ASSIGNED TASK: Exact transcript, pictures excluded: write out every record below.

[[ RECORDS FOR THIS TASK open ]]

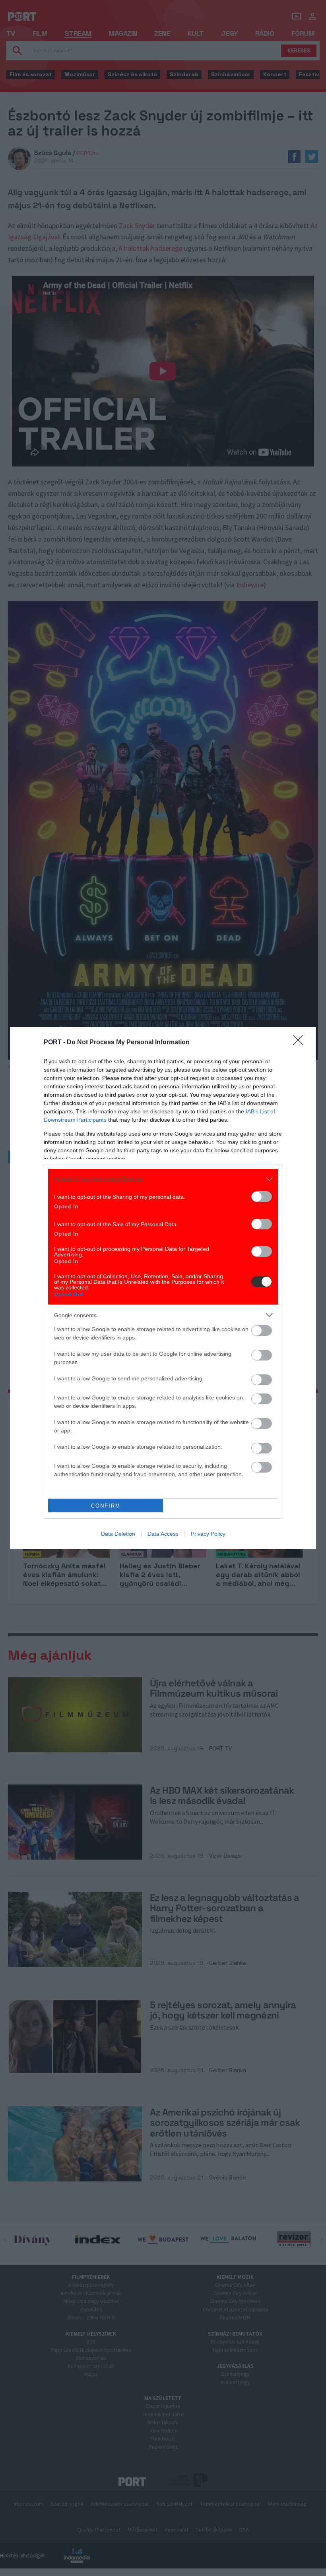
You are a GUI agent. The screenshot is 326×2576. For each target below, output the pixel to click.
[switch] (261, 1196)
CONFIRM (105, 1506)
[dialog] (163, 1288)
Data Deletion (118, 1534)
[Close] (300, 1042)
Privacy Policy (208, 1534)
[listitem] (163, 1179)
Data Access (163, 1534)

[[ RECORDS FOR THIS TASK closed ]]

ANSWER:
You are a GUI agent. The screenshot is 326×2576. For each target below, output the pixel to click.
[switch] (261, 1196)
CONFIRM (105, 1506)
[dialog] (163, 1288)
Data Deletion (118, 1534)
[Close] (300, 1042)
Privacy Policy (208, 1534)
[listitem] (163, 1179)
Data Access (163, 1534)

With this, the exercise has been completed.